Rangers say they were waiting on pins and needles Wednesday night, as they watched the Senate vote on national TV.
Each employee received a phone call that a deal had been reached and the park would re-open at 8:30 a.m.
But there's certainly a trickle down effect -- from the national park to private museums and even Appomattox businesses.
After driving from St. Louis to visit Civil War sites, Paul and Janet Porch spent the last two days waiting..
"Thinking maybe, miracle of miracles, Congress will get off the dime and do something that they're hired to do," Paul Porch said.
Workers at the Appomattox Court House National Historical Park are glad they're back to work.
"This is not a job that you get into because you want to make money. It's a job you do because you love sharing the American experience with the American public. And to not be able to do that, that hurts," Brandon Chamberlin, the park's Lead Ranger.

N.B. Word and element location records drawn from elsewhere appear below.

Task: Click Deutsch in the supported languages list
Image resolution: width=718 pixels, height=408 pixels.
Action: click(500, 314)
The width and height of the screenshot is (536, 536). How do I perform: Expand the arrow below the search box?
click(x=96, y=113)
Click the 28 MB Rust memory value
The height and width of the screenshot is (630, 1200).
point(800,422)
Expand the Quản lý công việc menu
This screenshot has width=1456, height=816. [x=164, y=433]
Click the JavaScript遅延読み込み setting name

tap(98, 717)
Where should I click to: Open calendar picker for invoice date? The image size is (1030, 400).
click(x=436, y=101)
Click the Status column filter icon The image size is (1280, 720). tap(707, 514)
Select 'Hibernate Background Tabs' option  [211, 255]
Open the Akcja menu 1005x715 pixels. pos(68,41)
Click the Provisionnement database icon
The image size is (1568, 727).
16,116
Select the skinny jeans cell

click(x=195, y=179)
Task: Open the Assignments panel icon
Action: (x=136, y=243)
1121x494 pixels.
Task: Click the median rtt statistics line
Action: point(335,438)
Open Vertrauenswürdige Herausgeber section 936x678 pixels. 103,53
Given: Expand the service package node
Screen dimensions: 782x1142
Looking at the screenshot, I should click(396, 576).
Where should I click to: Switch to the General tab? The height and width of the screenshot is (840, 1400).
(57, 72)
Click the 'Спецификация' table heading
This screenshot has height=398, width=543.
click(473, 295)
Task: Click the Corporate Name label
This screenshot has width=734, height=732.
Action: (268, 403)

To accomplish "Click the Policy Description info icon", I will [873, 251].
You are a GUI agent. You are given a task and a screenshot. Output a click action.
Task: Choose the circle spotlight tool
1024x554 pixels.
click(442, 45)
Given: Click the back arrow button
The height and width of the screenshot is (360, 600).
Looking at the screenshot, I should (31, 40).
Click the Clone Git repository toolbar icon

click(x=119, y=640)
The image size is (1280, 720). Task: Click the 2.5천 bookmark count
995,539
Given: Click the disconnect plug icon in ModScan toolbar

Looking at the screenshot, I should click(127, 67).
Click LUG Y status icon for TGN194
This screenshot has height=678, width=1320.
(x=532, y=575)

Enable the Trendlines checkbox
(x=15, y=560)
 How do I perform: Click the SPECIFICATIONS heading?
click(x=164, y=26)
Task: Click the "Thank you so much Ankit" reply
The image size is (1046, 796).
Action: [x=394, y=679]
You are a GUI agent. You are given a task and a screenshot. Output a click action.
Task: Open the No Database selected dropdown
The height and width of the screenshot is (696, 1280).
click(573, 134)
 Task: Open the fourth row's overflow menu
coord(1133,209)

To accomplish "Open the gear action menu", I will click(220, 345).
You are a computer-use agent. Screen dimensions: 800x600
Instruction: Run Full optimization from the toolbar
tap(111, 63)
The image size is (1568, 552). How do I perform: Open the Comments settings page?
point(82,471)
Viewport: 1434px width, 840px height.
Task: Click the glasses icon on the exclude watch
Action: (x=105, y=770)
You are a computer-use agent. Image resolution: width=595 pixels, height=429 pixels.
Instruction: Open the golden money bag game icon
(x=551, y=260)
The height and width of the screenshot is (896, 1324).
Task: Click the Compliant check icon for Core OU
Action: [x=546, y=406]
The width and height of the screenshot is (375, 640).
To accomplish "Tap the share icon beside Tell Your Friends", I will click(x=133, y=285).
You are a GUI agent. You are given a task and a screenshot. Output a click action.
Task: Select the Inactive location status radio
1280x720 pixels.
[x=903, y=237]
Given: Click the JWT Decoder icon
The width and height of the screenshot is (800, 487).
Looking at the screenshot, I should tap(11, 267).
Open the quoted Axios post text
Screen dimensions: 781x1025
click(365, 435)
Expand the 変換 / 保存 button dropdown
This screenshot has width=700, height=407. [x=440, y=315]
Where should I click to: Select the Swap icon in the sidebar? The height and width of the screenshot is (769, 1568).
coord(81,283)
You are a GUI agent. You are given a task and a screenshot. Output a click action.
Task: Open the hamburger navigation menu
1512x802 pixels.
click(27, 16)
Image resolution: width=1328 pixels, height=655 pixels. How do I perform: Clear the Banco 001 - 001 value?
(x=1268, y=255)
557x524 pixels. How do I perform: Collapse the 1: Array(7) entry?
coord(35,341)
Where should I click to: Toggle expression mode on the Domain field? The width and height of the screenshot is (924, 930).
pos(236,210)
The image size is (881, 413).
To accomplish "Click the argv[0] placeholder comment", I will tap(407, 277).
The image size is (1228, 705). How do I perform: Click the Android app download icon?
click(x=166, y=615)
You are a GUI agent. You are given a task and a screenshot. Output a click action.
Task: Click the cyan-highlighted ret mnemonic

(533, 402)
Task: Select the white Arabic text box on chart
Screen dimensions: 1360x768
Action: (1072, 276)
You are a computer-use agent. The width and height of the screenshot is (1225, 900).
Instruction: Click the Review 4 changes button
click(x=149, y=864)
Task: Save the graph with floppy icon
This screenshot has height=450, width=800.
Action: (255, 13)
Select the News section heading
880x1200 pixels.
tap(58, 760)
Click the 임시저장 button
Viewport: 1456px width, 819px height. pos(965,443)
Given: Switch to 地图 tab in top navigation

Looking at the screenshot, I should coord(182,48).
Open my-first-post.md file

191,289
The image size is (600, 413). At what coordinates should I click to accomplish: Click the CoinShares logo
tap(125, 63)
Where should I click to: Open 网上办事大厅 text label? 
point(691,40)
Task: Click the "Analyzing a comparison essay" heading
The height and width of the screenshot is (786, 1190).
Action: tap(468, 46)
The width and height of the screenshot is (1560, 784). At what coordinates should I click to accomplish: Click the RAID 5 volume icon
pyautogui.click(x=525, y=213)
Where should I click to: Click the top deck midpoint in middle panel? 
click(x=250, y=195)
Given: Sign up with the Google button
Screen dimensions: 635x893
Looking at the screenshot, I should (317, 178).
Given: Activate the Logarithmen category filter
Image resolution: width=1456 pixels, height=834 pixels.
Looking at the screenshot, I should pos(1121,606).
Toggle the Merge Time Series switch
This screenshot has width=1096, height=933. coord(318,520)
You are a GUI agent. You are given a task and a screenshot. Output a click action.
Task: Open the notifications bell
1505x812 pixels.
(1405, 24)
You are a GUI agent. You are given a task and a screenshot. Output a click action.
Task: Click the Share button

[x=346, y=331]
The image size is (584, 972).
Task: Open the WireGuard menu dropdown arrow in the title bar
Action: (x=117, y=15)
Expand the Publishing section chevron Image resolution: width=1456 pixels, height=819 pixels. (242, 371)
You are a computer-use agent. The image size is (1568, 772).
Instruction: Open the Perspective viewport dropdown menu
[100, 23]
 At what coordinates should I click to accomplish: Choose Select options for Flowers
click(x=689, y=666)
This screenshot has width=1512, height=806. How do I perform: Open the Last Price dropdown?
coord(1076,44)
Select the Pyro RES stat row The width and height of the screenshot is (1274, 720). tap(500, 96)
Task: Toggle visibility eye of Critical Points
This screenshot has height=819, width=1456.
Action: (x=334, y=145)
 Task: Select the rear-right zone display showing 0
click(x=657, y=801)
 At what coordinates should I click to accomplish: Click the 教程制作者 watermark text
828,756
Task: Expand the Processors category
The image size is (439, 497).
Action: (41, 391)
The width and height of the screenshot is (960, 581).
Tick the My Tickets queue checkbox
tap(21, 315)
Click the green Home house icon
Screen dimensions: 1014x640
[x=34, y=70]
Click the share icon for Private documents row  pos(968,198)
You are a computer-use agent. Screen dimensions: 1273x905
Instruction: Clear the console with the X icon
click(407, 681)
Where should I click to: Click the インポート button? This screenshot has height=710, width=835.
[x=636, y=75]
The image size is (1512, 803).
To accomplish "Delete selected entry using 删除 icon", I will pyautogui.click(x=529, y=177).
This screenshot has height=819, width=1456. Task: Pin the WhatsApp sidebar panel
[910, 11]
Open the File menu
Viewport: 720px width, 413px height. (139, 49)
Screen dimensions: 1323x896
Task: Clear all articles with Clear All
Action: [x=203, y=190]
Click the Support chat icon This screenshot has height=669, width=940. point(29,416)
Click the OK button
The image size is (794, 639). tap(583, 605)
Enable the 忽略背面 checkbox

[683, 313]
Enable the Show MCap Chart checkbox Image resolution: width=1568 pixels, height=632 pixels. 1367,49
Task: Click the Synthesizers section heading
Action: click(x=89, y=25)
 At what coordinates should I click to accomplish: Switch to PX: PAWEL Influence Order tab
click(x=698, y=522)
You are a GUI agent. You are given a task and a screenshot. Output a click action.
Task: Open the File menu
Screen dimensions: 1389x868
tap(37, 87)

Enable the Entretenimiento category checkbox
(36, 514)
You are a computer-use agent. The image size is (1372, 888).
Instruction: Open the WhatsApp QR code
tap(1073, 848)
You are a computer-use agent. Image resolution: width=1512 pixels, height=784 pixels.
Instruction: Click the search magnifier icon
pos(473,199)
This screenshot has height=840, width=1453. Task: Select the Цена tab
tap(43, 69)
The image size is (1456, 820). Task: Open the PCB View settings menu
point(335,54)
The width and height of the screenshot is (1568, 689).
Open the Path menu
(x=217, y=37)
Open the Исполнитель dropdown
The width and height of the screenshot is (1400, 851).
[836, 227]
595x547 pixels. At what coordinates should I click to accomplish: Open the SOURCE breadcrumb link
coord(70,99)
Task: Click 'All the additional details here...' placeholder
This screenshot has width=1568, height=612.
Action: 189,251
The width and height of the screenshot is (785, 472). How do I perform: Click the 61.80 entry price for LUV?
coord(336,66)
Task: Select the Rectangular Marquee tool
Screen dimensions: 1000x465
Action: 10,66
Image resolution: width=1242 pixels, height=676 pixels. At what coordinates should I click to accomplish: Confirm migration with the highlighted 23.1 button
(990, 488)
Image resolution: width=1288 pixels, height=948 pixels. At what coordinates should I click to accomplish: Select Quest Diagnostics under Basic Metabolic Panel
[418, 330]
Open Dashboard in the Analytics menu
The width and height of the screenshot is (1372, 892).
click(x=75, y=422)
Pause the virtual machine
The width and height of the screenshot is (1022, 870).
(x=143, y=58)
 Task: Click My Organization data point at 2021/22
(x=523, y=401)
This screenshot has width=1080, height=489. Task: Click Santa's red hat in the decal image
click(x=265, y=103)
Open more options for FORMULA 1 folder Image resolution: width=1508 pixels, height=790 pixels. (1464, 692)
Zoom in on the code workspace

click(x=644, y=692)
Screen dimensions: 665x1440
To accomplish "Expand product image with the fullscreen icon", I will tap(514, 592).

There aren't any official numbers yet, but Chamberlin estimates they lost between 1,500 and 2,000 visitors over the 16 day shut down.
Some went down the road to the Museum of the Confederacy. Others canceled their trips altogether.
"Appomattox is always a name. It is always on somebody's bucket list. Most people who are civil war enthusiasts are going to get here eventually," Linda Lipscomb, the museum's director explained.
The owner of the Lee Grant Civil War Gift Shop says sales are down 70 % because of the government shutdown.
"I don't think they understand business or people," Harry Lillie said of Congress.
He says perhaps politicians in Washington D.C. should take a field trip to the McLean House and get their own lesson on American history.
"There was a feeling of reconciliation, of healing, of moving forward. And I'd like to see that sort of thing happen in 2013," Chamberlain said.
National Park Service Employees will receive back pay for the 16 days the parks were closed. But many are still worried about what will happen three months from now.